Scope of Agreement -- This Agreement is applicable to conditions under
which the Company and the Customer agree that one or more generating facility or
facilities of ten MW or less to be interconnected at 60 kV or less (“Facility or Facilities”)
may be interconnected to the Company’s utility system, as described in Exhibit A.
2.
Establishment of Point(s) of Interconnection -- Company and Customer
agree to interconnect their Facility or Facilities at the locations specified in this
Agreement, in accordance with Public Utility Commission of Texas Substantive Rules §
25.211 relating to Interconnection of Distributed Generation and § 25.212 relating to
Technical requirements for Interconnection and Parallel Operation of On-Site
Distributed Generation, (16 Texas Administrative Code §25.211 and §25.212) (the
“Rules”) or any successor rule addressing distributed generation and as described in
the attached Exhibit A (the “Point(s) of Interconnection”).

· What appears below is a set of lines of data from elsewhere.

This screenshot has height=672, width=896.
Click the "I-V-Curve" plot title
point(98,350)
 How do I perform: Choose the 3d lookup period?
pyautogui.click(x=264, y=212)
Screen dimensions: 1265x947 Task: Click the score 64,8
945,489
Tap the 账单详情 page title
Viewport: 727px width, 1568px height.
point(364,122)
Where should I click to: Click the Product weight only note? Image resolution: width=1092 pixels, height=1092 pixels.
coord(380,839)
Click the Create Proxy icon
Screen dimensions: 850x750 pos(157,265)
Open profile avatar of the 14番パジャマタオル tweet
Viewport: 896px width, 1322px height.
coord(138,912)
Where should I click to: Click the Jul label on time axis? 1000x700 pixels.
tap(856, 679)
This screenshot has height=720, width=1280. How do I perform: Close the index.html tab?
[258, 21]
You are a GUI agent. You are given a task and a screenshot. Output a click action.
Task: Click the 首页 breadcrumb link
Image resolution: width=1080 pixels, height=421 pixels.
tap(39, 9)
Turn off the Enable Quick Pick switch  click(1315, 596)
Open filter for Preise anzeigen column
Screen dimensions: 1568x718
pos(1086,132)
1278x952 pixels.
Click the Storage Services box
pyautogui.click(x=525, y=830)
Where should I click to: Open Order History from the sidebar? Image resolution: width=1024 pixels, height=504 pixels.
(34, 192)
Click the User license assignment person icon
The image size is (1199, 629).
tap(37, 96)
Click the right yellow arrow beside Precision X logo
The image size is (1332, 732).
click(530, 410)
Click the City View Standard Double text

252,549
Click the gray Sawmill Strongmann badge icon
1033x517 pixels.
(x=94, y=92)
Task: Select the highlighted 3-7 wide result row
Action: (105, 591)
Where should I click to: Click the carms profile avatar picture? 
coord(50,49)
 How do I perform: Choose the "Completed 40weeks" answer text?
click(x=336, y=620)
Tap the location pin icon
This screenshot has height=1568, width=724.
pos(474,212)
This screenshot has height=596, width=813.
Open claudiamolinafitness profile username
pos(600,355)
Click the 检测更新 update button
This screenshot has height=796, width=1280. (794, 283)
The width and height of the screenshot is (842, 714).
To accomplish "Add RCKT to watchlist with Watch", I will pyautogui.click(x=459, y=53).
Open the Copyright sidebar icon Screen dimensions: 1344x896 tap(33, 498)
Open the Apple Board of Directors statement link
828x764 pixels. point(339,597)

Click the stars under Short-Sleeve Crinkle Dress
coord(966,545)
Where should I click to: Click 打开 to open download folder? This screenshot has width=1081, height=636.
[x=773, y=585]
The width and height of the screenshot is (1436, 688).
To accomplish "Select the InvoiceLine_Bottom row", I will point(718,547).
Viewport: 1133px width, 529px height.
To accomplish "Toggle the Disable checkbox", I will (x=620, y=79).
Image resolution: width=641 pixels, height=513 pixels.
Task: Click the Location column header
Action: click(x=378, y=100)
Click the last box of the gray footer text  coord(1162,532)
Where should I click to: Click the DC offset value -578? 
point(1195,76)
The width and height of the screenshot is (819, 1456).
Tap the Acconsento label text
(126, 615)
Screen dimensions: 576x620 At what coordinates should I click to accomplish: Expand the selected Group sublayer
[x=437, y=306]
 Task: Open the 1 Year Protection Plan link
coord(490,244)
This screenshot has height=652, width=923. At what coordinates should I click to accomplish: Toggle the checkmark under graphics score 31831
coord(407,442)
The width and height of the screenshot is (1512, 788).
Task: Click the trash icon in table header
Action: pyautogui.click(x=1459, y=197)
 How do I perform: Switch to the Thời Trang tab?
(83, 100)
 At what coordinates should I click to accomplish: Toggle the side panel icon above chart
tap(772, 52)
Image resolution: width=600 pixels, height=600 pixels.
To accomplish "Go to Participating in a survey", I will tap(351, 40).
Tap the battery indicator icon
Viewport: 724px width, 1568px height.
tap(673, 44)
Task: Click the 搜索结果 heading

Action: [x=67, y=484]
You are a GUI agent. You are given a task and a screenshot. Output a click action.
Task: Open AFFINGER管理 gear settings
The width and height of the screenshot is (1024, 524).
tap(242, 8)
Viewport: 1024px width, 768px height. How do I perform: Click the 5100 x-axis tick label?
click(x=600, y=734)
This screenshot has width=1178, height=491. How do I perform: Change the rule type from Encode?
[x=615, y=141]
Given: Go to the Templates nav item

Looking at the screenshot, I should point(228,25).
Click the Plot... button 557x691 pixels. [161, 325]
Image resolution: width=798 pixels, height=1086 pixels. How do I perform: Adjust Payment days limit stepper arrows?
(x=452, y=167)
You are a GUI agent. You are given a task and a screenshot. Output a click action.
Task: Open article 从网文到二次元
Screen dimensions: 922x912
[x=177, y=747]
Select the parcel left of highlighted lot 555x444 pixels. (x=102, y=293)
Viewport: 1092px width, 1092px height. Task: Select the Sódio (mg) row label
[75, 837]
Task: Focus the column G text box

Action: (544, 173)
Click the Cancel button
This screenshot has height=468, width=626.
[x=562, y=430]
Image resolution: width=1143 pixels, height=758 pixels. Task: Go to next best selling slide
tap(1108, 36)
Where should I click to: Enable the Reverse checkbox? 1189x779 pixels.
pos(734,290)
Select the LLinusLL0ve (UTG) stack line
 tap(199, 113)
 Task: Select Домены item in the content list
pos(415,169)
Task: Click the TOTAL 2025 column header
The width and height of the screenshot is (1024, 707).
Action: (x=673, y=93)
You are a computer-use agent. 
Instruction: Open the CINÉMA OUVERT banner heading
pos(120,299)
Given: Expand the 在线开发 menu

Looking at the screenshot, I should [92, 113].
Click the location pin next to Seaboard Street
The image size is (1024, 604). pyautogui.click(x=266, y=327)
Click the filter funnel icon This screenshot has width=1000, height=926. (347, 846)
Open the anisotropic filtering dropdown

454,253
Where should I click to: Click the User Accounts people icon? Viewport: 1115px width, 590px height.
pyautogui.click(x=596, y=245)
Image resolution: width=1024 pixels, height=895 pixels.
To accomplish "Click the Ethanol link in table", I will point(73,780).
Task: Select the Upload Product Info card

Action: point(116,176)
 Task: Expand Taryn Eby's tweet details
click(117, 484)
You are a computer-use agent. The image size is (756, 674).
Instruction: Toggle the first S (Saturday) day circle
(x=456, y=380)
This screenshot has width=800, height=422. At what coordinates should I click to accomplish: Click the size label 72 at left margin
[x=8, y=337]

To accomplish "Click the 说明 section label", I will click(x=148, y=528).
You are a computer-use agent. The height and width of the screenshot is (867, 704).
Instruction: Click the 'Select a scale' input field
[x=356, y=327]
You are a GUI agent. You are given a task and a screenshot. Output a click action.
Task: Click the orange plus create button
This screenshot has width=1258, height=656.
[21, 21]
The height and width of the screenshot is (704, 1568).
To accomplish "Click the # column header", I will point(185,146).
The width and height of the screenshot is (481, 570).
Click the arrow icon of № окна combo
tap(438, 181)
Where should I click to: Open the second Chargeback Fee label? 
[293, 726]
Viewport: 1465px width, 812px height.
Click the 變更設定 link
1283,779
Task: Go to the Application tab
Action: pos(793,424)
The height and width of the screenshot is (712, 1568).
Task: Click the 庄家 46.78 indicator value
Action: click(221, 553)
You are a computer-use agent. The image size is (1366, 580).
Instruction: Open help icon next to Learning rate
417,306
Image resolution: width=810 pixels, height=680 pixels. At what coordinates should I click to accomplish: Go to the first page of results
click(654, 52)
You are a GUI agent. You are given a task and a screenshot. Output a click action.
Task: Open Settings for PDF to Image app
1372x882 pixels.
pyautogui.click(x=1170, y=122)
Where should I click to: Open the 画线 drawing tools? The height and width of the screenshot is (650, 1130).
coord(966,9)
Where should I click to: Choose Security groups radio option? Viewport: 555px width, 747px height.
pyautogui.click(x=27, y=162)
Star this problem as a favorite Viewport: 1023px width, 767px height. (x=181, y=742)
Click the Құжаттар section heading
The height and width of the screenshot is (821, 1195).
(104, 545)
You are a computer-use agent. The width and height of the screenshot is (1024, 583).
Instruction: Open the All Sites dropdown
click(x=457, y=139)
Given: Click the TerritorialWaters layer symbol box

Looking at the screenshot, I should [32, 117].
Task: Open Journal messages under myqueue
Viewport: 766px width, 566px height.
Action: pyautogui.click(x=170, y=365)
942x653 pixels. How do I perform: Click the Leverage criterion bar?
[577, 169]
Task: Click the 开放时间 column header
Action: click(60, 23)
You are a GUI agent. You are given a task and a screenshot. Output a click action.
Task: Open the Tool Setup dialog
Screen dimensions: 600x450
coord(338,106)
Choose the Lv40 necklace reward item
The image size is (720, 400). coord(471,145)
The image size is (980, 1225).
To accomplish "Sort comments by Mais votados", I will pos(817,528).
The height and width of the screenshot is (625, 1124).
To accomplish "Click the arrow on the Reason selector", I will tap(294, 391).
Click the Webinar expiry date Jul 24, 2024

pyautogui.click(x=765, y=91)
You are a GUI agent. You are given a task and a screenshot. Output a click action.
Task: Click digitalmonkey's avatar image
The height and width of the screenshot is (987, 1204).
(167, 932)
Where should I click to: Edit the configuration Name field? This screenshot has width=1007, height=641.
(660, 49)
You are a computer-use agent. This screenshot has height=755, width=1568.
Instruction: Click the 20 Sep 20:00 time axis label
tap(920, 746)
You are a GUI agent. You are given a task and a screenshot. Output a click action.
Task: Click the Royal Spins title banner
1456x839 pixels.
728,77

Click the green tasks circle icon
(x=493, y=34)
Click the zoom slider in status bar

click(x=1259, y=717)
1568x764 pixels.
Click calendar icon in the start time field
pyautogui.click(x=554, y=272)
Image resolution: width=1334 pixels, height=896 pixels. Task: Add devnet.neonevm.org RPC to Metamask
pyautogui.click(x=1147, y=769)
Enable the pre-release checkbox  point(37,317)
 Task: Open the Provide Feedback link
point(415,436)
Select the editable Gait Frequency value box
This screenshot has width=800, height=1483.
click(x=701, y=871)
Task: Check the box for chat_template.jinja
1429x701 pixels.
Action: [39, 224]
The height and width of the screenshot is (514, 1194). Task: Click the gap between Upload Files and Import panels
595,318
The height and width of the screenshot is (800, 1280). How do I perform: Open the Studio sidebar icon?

3. Responsibilities of Company and Customer -- Each Party will, at its own cost
and expense, operate, maintain, repair, and inspect, and shall be fully responsible for,
Facility or Facilities which it now or hereafter may own unless otherwise specified on
Exhibit A. Customer shall conduct operations of its facility(s) in compliance with all
aspects of the Rules, and Company shall conduct operations on its utility system in
compliance with all aspects of the Rules, or as further described and mutually agreed to
in the applicable Facility Schedule.
Maintenance of Facilities or interconnection
facilities shall be performed in accordance with the applicable manufacturer’s
recommended maintenance schedule. The Parties agree to cause their Facilities or
systems to be constructed in accordance with specifications equal to or greater than
those provided by the National Electrical Safety Code, approved by the American
National Standards Institute, in effect at the time of construction.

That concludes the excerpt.